Problem details: Reproduce the court opinion starting at the words "Before HASTINGS, Chief" and stopping after "the petitioner's grandfather.", replacing "Tax Court" with "United States Tax Court".

Text passage:
══════

ESTATE OF LEO M. GARTLAND, DECEASED, MATTHEW GARTLAND, ADMINISTRATOR, PETITIONER,
v.
COMMISSIONER OF INTERNAL REVENUE, RESPONDENT



Author: Platt

Before HASTINGS, Chief Judge, CASTLE, Circuit Judge, and PLATT, District Judge.

PLATT, District Judge.

This is a petition by Matthew Gartland, executor of the estate of Leo M. Gartland, deceased, to review a decision of the Tax Court (1960, 34 T.C. 867) adjudging a deficiency in the Federal estate tax of $84,321.08 in his father's estate, by the inclusion of the property valued at $258,968.29 in a trust created by Matthew F. Gartland, the petitioner's grandfather.

The facts of the case are uncontroverted. On July 10, 1929, decedent's father, Matthew F. Gartland, a resident of Indiana, set up a trust whereby he transferred certain assets to S. Roswell Shepherd of West Orange, New Jersey, as Trustee. On July 18, 1929, Shepherd accepted the trusteeship and five (5) days thereafter, under the authority of the trust agreement, appointed the National City Bank of New York as cotrustee and the Farmers Loan and Trust Company as successor trustee, should the appointed co-trustee resign. The National City Bank accepted this appointment, and on August 6, 1929, Shepherd resigned as co-trustee. On January 20, 1930, the National City Bank resigned as trustee and the City Bank Farmers Trust Company, successor to the Farmers Loan and Trust Company, accepted appointment as successor trustee. At the time of Leo M. Gartland's death, on April 1, 1955, the City Bank Farmers Trust Company was still acting as trustee.

Pertinent portions of the trust created by Matthew F. Gartland provided:

"1. In disposing of the income and principal of this trust the Trustee's duties shall be:

"A. To pay over to my son, Leo M. Gartland, so much of the income as the Trustee in his discretion shall deem advisable and to accumulate the remaining income and add it to the principal of the trust fund during the life of my said son.

══════

Data shown:
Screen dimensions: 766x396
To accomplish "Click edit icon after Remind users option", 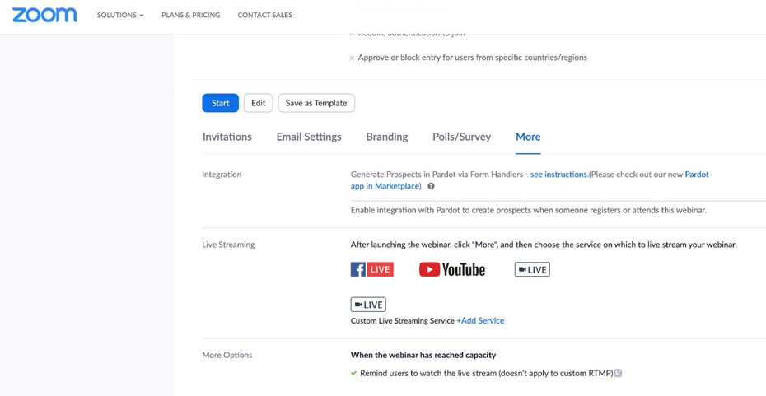I will click(618, 374).
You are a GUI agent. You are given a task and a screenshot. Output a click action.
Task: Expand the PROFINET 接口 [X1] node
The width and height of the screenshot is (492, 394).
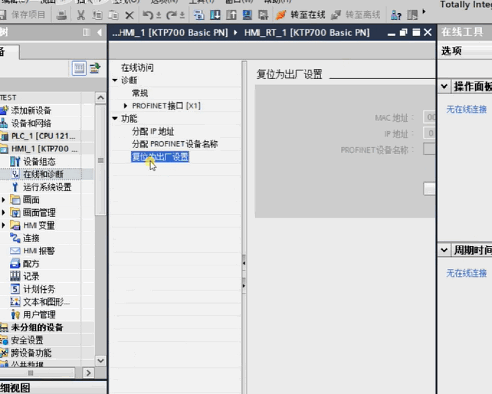(x=126, y=106)
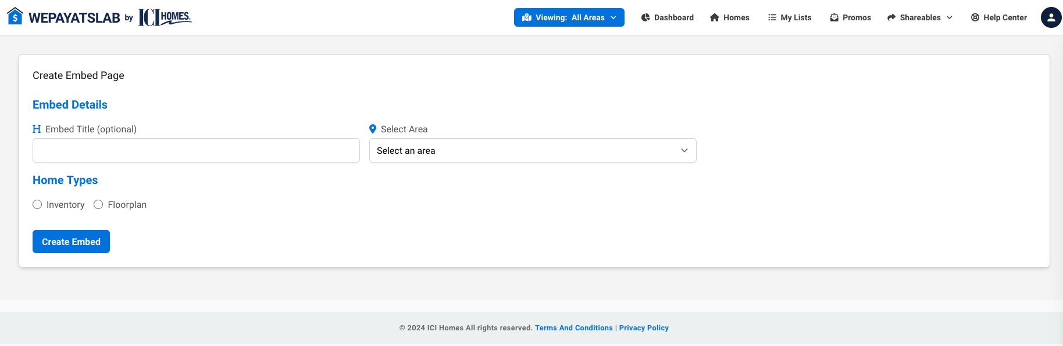1063x346 pixels.
Task: Open the user profile avatar icon
Action: tap(1051, 17)
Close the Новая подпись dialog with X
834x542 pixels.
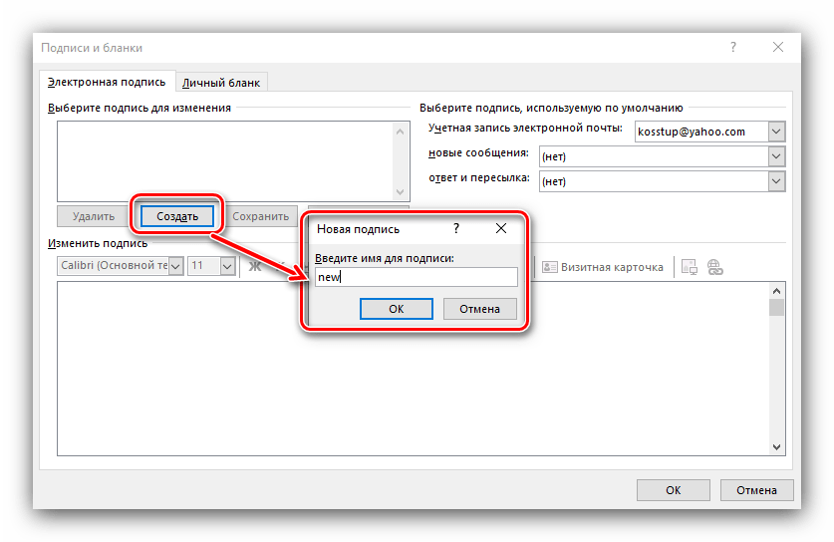[501, 228]
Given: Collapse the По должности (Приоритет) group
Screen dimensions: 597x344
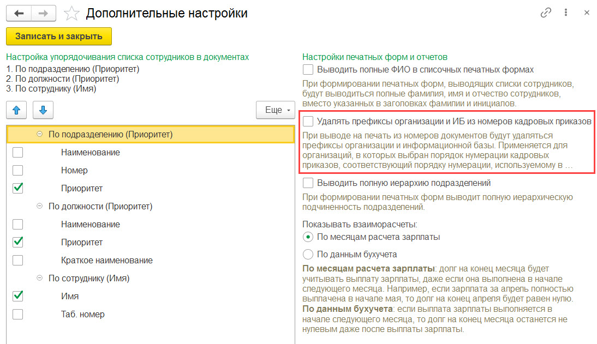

══════

Reply to the exercise:
Before HASTINGS, Chief Judge, CASTLE, Circuit Judge, and PLATT, District Judge.

PLATT, District Judge.

This is a petition by Matthew Gartland, executor of the estate of Leo M. Gartland, deceased, to review a decision of the United States Tax Court (1960, 34 T.C. 867) adjudging a deficiency in the Federal estate tax of $84,321.08 in his father's estate, by the inclusion of the property valued at $258,968.29 in a trust created by Matthew F. Gartland, the petitioner's grandfather.